Benedict Cumberbatch and Michael Shannon bring us light in enthralling 'The Current War' (TIFF review)
Benedict Cumberbatch and Michael Shannon lead director Alfonso Gomez-Rejon's ('Me and Earl and the Dying Girl') latest endeavor about the greatest minds of the 19th century, Thomas Edison, Nikola Tesla and George Westinghouse, fighting to bring power (and light) to the world.
We live in rapidly changing times. Technology is changing every aspect of our lives and we start to forget there were times people lit their houses with fire.
People at the dawn of the 20th century must have felt the same way, when inventors (and businessman) like Edison transformed the world by lighting it up with electricity, and then inventing other devices powered by it.
But what seems mundane now, turning on the light, sparked a rivalry also known as The War of Currents. Edison invented a electrical system with direct current, while Westinghouse, studying Edison's system, created a system with alternating current, as it would be much cheaper — I'll spare you the technical details.

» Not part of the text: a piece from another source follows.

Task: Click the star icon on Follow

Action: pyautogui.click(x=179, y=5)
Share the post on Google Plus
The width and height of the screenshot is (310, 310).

Edison grew bitter and decided to smear Westinghouse, saying his competitors system would be deadly, even showing it by killing an animal and later linking Westinghouse's system to electrocution.
Meanwhile Tesla, still a young man, starts working for Edison but is unrecognized for his brilliance, with Edison too occupied by his feud with Westinghouse.
The story is beautifully brought to the screen by director Alfonso Gomez-Rejon. It's so different from his previous work like 'Me and Earl and the Dying Girl' it's like day and night. It has upwards cinematography reminiscent of Steven Soderbergh's series 'The Knick', a memorable score from Volker Bertelmann and Dustin O’Halloran (who also did 'Lion' last year), and the body of a big Hollywood production.
'The Current War' shows the greatest men of their time being driven for the wrong reasons, when a criminal is captured in the midst of their battle, being the first man to be electrocuted after getting the death sentence.
Some might fail this movie for not having an explosive battle between great minds. But that's history too. It's an enthralling story that shows these brilliant men with their weaknesses and pity. Not being black and white, and making any of them the villain or hero.
As Michael Shannon explained at the TIFF press event, in the end these men actually become similar in a way. It might not be the most spectacular end, but it doesn't have to be.
'The Current War' premiered at #TIFF17 and will be released November 24.